The yantra of Shri Guru consists of bindu, eight, three, eight petals, three circles and a bhupura.
Or the abode of Shri Guru consists of the letters A-Ka-Tha within a triangle.
All of the vidyas of the Anuttara consist of Shuddha Vidya.
Vartali has five avaranas or subsidiary circles.
Vatuka has six.
Tirodhana has the same number.
Bhuvaneshi has seven.
Sannihita has six.
Kameshi has three kalas.
Turiya has five.
Maharddha has six.
Shambhavi has five.
Mrigeshi has six.
The abode of the female excellence Bodhaka has four avaranas.
The female excellence Saubhagya has 15 letters.
Similar to her is the western Vidya.
Shyama has 100 letters.
The female excellence (vidya) Pushpini has 22 syllables.
The female excellence Shuka Vidya has 42 letters.
The female excellence Hasanti Devata has 35 syllables.
The excellence known as Shuddhavidya has three letters.
This is the yantra of Pushpini.
Shri has, therefore, all these different kinds of flowery circles.
Sharika is the parrot-coloured one.
She has hosts of attendants.
Of all these, She (Shyama) is the world-gladdener.
Her own yantra is bindu, three, six, and eight triangles, eight petals and an eight fold Earth square.
This number is (the number of) her hosts of attendants.
The yantra of Samaya Vidyeshvari originates from Shuddhi Vidya.
Saubhagya’s yantra has three, six and six triangles and two sets of eight petals with an earthsquare.
She has give attendants.
Vartali’s yantra has bindu, three petals, three triangles, 16 petals and an earthsquare.
Vatuka’s yantra has a bindu, three and eight triangles, eight petals and 16 petals.

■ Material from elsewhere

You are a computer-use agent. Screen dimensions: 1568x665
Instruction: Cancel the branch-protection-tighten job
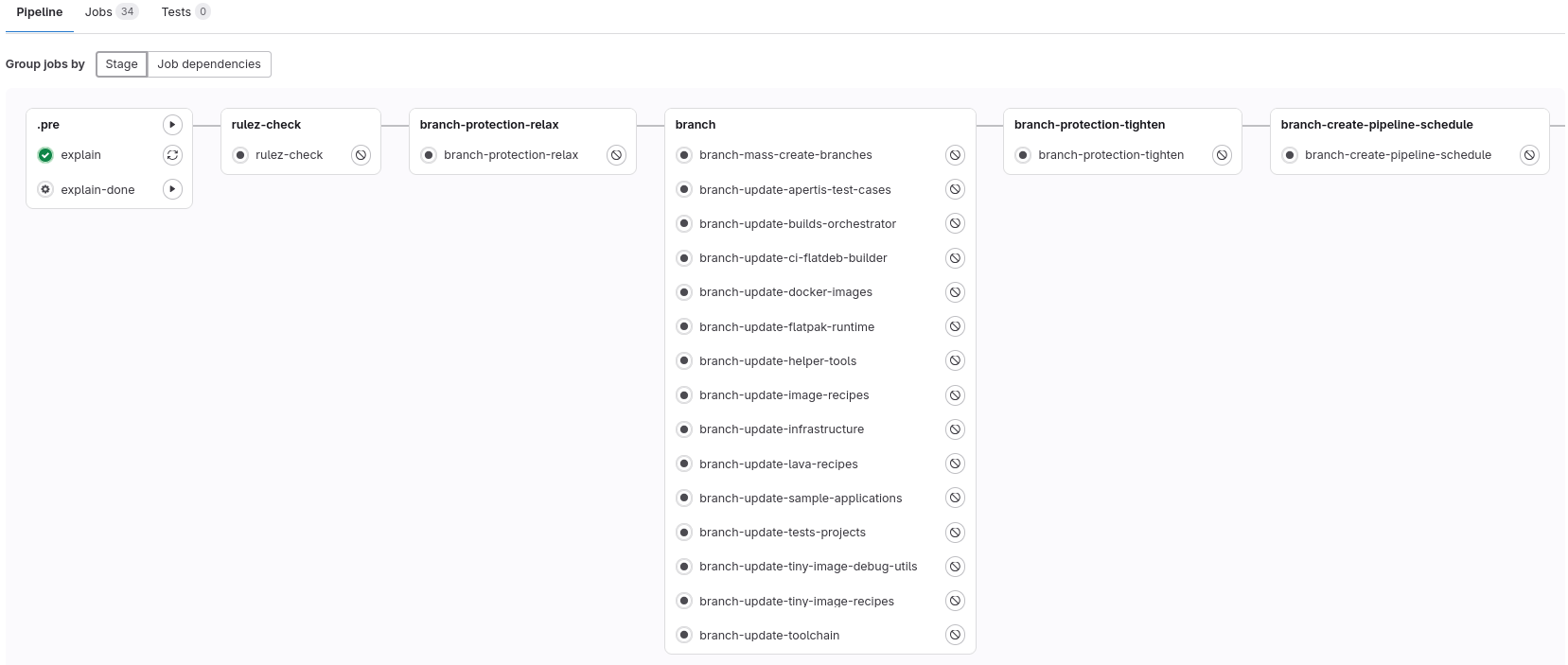click(1222, 155)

Tirodhana’s yantra has 16 and eight petals and an earthsquare.
Bhuvaneshi’s yantra consists of bindu, three and six angles, eight triangles, eight petals, and an earthsquare.

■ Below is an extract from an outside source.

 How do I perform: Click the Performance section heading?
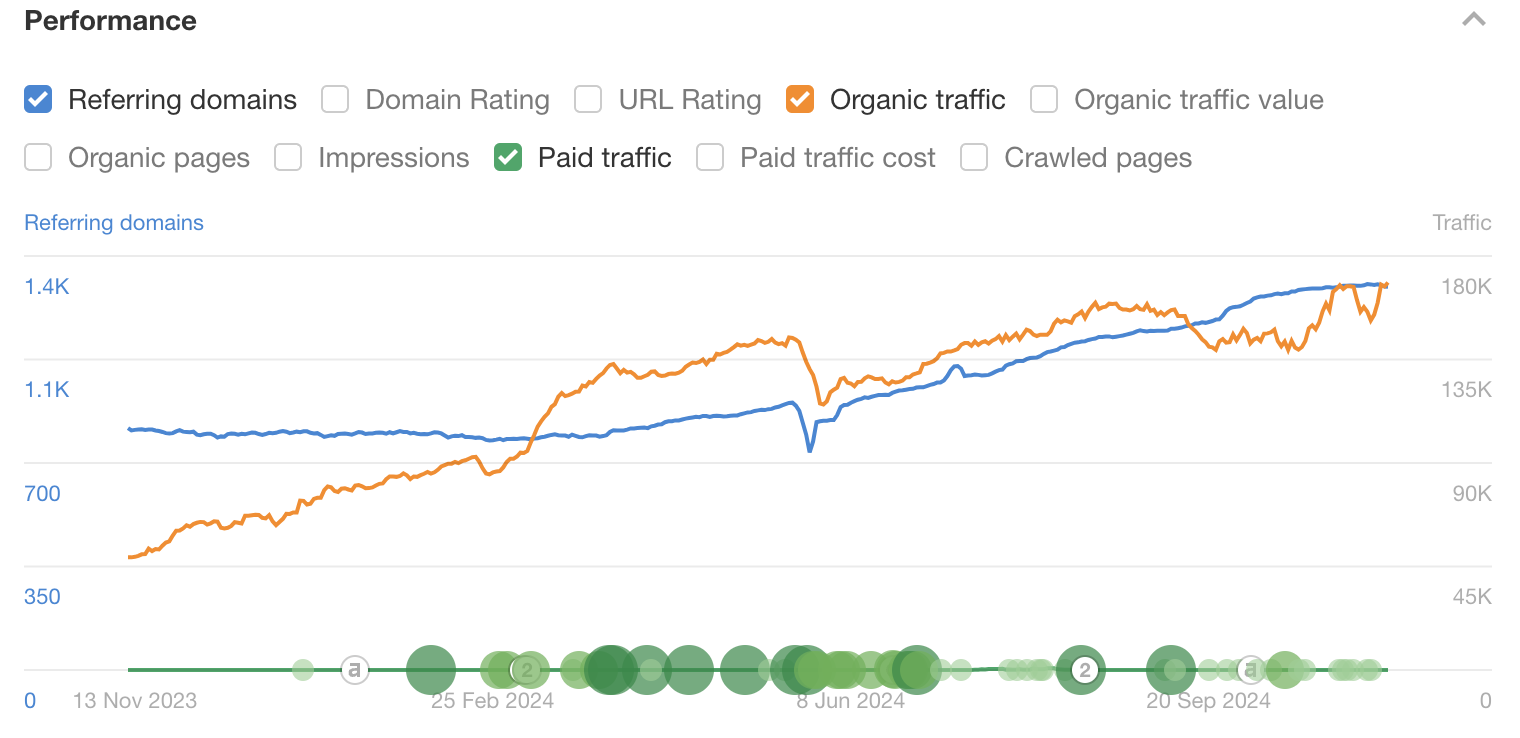(x=110, y=21)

Annapurna’s abode is bindu, six and eight triangles, 16 petals, eight petals and an earthsquare.
Bhuvaneshi has a secret yantra of bindu, triangle, four angles, a beautiful circle of 16 petals and an earthsquare.
Maharddha has a bindu, eight angles, two petals, 16 petals, eight petals and an earthsquare.

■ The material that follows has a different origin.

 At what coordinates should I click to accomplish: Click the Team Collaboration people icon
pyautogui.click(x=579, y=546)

Svanayaki has a yantra of six angles.
Mishra Vidya’s yantra is 16-fold.
Vagvadini’s consists of eight lines.
Shambhavi’s yantra is four fold.
Kumari is the female excellence (vidya) of three letters.
Dvadasharddha has 10 letters.
Saubhagya Sannihita has 36 letters.
The mantra of Maha Heramba is of 28 letters.
The mantra of Vatuka is of 28 letters.
The Boar-Faced One (Varahi) has both a mantra of 108 syllables and nine syllables.
The female excellence (vidya) Yavantika has 56 letters.
The female excellence Bhuvaneshi is of one syllable.
Or else the female excellence of 27 letters.
The Kadi is the 15-lettered (vidya) starting with the letter Ka as first of the 15 letters.
Kamakala, the union of two things, the female excellence (vidya) of the fourth letter.
Mukhya’s vidya is one syllable.
The vidya Turya is of 13 letters.
Maharddha is the female excellence (vidya) of 109 letters.
Ashvarudha is the 12 syllabled female excellence.
The Mishra Vidya is the vidya of one syllable.
The Vagvadini is the vidya of 13 letters.
Para is the female excellence (vidya) of one syllable.
The Paraprasada form has two letters.
Parashambhu has both a six-fold and an 11-fold vidya of long and short vowels.
Para Shambhavi has a vidya which is fivefold and of both long and short vowels.
The chief vidya, the Annutara aggregate, has a vidya of 17 letters.
There is an infinite number of her divisions and sub-divisions.
These sutras were declared by Gaudapada.